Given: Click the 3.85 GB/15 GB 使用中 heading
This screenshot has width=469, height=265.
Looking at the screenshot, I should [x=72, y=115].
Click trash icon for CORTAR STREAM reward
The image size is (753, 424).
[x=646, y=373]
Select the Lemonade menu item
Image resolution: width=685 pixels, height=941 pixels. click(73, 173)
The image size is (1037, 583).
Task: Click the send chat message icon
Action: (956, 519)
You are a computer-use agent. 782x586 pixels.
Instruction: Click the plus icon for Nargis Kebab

□ □ □ □

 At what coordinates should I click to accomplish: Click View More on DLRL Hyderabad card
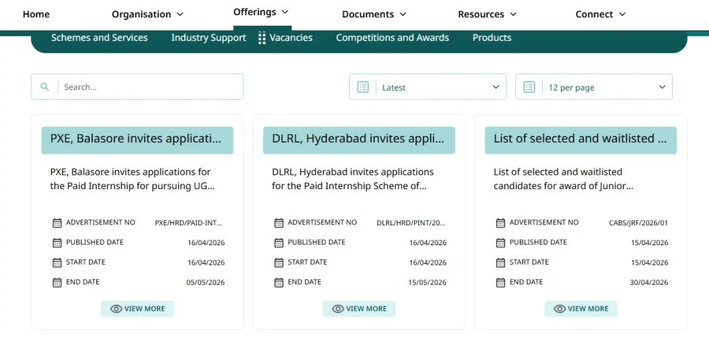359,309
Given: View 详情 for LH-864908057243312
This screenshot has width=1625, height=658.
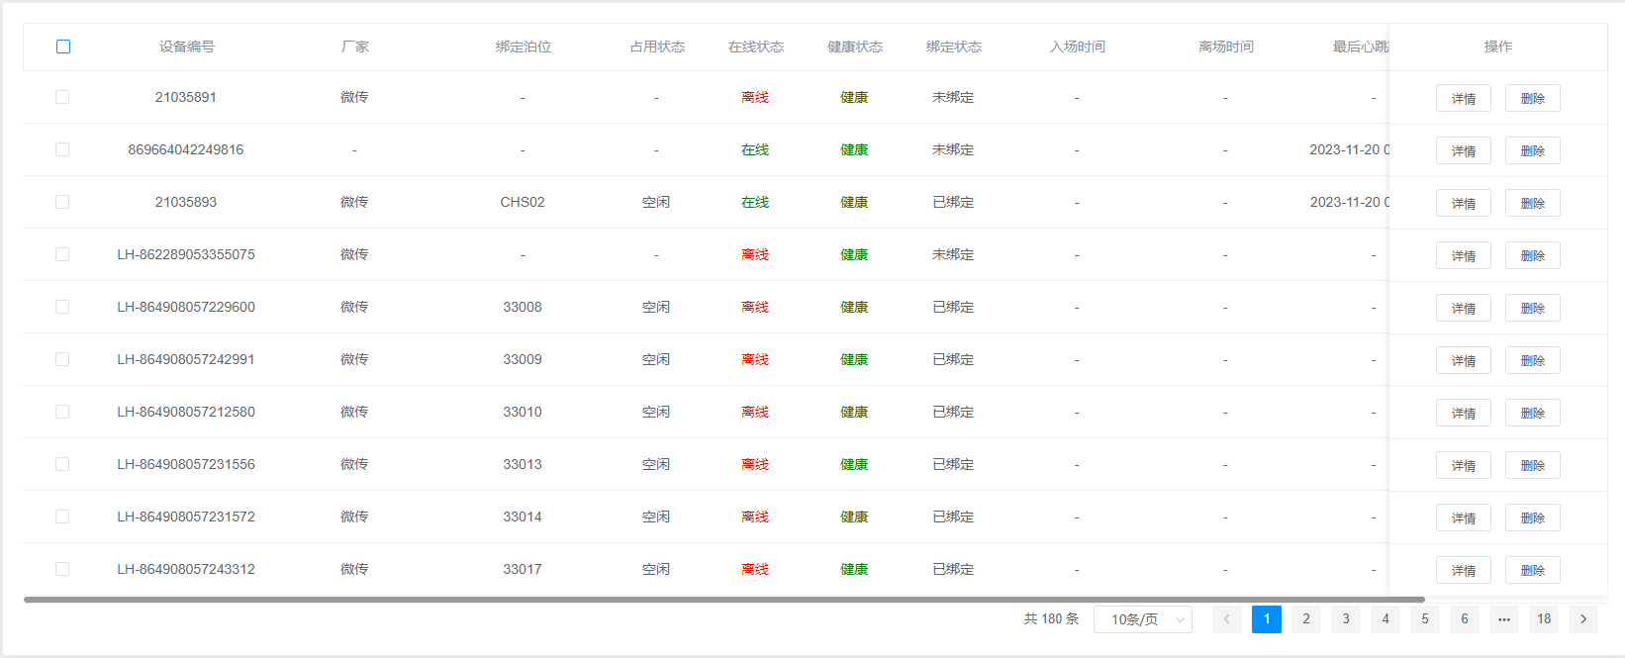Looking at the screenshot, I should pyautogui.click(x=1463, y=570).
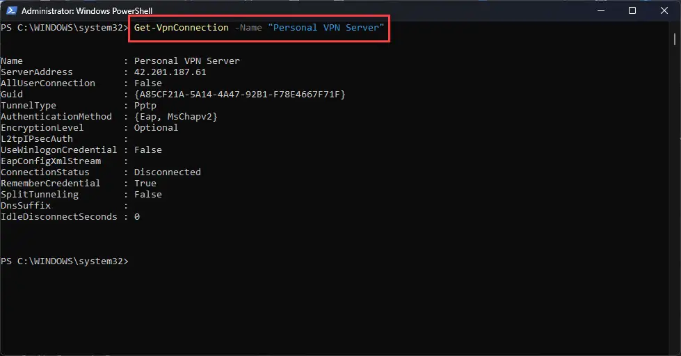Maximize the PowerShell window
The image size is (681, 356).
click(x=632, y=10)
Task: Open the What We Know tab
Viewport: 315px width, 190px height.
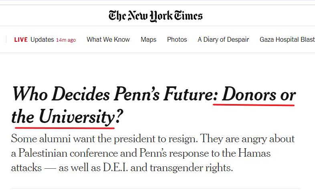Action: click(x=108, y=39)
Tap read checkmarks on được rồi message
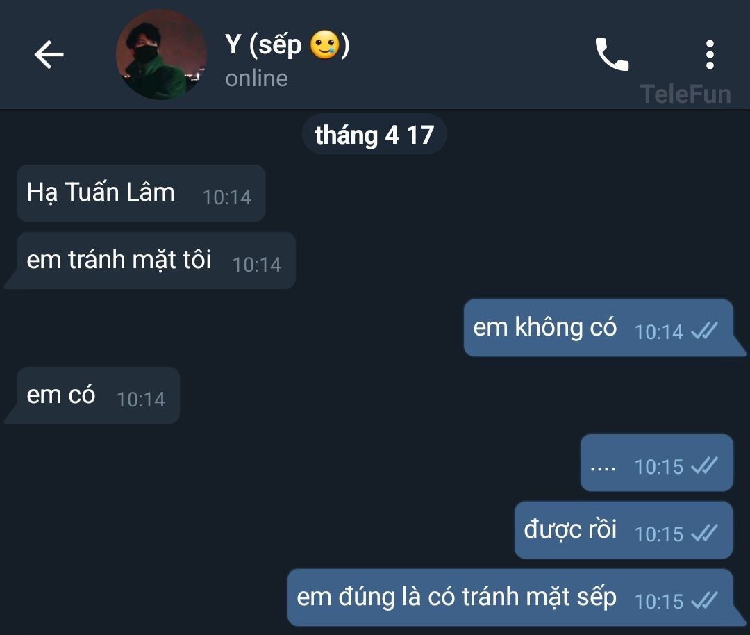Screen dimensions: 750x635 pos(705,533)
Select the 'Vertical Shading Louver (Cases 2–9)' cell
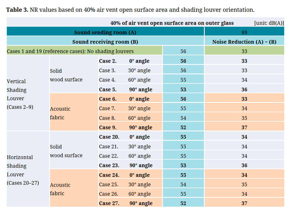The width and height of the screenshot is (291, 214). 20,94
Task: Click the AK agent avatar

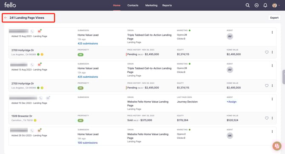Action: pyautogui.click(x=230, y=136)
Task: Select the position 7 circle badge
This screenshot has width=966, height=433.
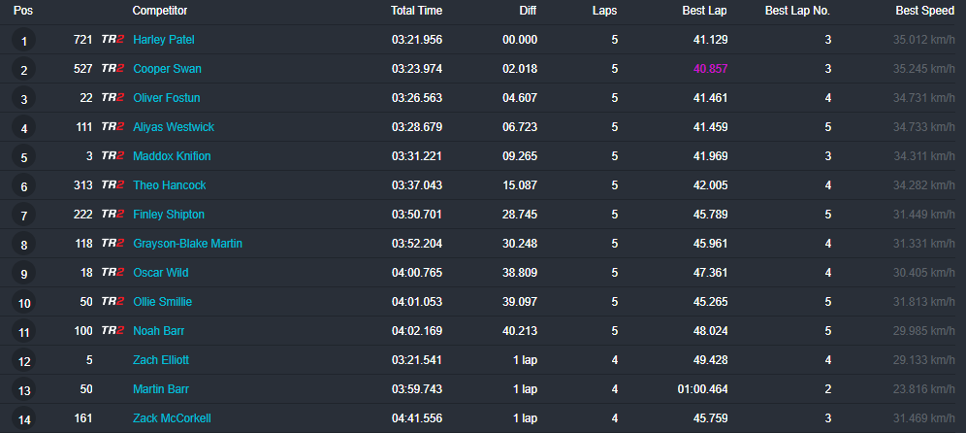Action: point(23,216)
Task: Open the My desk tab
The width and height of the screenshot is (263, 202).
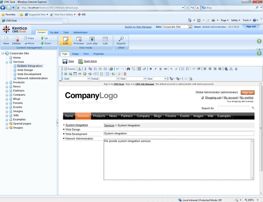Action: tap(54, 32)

□ □ □ □

Brief
Working from the records above, write out verbatim only the lines from the line containing "You are a computer-use agent. 782x586 pixels." through the line containing "Instruction: Click the".

Written reply
You are a computer-use agent. 782x586 pixels.
Instruction: Click the plus icon for Nargis Kebab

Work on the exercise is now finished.